In Louisiana, all first-degree murder defendants face execution unless a prosecutor explicitly decides otherwise. Of approximately 150 first-degree murder defendants indicted in Louisiana since April 2016, prosecutors have ultimately declined to pursue execution in at least 100. (2017)
Louisiana is one of 32 states with a death penalty. There are 72 people on death row in Louisiana.
In 2005, the Supreme Court in Roper v. Simmons struck down the death penalty for juveniles. 22 defendants had been executed for crimes committed as juveniles since 1976.
There were 53 women on death row as of July 1, 2017. This constitutes less than 2% of the total death row population. (NAACP Legal Defense Fund, July 1, 2017). 16 women have been executed since 1976.
A black man is 30 times more likely to be sentenced to death in Louisiana if the victim is a white woman as opposed to another black man.
No white person has been executed in Louisiana for a crime against a black victim since 1752.
In Louisiana, the odds of a death sentence were 97% higher for those whose victim was white than for those whose victim was black. (Pierce & Radelet, Louisiana Law Review, 2011).
Louisiana conducted its last execution in 2010. A federal court has barred the state from carrying out executions since 2014 in part because of difficulties in obtaining the drugs considered humane for lethal injections.
Louisiana leads the nation per capita in exonerations from death row.
Since 2000, seven people on death row in Louisiana had been exonerated, while only two had been executed, according to the Louisiana Budget Project.
Since 1991, 43 individuals have been wrongfully convicted – serving a total of more than 715 years in prison for crimes that they did not commit. Ten of these men were released from death row.
Four out of five death sentences in Louisiana since 1976 have been reversed. And for every three executions the state carried out, one death row prisoner was exonerated.

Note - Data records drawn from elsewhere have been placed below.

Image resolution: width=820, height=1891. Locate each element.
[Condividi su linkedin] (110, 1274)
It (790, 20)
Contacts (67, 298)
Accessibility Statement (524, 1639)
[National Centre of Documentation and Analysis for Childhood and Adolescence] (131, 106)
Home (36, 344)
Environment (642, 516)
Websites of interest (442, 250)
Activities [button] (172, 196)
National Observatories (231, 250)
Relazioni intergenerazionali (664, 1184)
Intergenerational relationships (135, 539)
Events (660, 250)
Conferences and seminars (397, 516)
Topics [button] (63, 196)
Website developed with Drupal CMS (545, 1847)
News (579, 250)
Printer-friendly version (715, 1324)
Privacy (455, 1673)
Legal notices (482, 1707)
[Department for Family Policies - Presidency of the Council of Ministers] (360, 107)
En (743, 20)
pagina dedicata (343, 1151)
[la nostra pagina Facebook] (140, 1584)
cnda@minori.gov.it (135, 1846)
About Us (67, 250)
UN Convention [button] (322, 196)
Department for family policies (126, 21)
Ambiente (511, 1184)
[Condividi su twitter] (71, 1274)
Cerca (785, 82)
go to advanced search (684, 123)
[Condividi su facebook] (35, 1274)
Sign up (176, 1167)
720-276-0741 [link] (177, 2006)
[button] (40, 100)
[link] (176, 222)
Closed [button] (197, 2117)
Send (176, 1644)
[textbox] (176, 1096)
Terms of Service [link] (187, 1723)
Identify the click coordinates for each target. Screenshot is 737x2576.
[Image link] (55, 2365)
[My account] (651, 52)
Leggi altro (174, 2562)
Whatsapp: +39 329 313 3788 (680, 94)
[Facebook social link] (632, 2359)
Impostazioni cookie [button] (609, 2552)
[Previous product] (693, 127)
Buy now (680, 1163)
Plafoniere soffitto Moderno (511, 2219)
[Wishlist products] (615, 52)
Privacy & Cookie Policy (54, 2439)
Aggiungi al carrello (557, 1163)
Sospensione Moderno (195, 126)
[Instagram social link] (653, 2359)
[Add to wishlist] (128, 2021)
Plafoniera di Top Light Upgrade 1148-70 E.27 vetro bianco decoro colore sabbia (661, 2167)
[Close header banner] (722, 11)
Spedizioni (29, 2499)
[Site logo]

Since 1976, the state has handed out 241 death sentences. The appeals process takes years, so only 155 cases have been resolved. Of those, 127 have ended in a reversal, often due to errors by judges, misconduct by prosecutors, or “ineffective assistance” by defenders. That’s a rate of 81.9 percent, compared to 72.7 percent nationally.
Since its founding in 2000, the Innocence Project New Orleans has received over 4,000 applications from prisoners seeking representation for non-capital wrongful conviction. IPNO is only able to accept a small fraction of applications. Currently, IPNO is actively investigating or representing 30 clients.
A report by the National Research Council, titled Deterrence and the Death Penalty, stated that studies claiming that the death penalty has a deterrent effect on murder rates are “fundamentally flawed” and should not be used when making policy decisions (2012).
Consistent with previous years, the 2016 FBI Uniform Crime Report showed that the South had the highest murder rate. The South accounts for over 80% of executions. Northeast, which has less than 1% of all executions had the lowers murder rate.
According to a survey of the former and present presidents of the country’s top academic criminological societies, 88% of these experts rejected the notion that the death penalty acts as a deterrent to murder. (Radelet & Lacock, 2009)
A 2009 poll commissioned by DPIC found police chiefs ranked the death penalty last among ways to reduce violent crime. The police chiefs also considered the death penalty the least efficient use of taxpayers’ money.
A 2016 study by the Louisiana Budget Project reported that one-third of the Louisiana Public Defender Board’s annual budget of $33 million was spent on capital cases.
Louisiana is the only state in the nation that funds the majority of its constitutional obligation to provide for the right to counsel from unpredictable and unreliable revenue sources, such as assessments on traffic tickets. There is simply no correlation between the amount of money that may be collected in any local parish and the number of people needing an attorney under the Sixth Amendment in our Bill of Rights.
Nearly every winter, the state’s public defenders run out of money. Last year, 33 of the state’s 42 local indigent defense offices cut staff or placed thousands of poor defendants on a wait list. The New Orleans public defender’s office began refusing clients, leaving hundreds to sit in jail without representation. At least 11 Louisiana defendants facing the death penalty—including five who have already been indicted—have no defense team and may not have one until new money becomes available in July. The list is likely to grow. (2017)
A total of 28 individuals convicted of murder have been executed by the state of Louisiana since 1976. There have been no executions since 2010, but the number of death row inmates has continued to increase.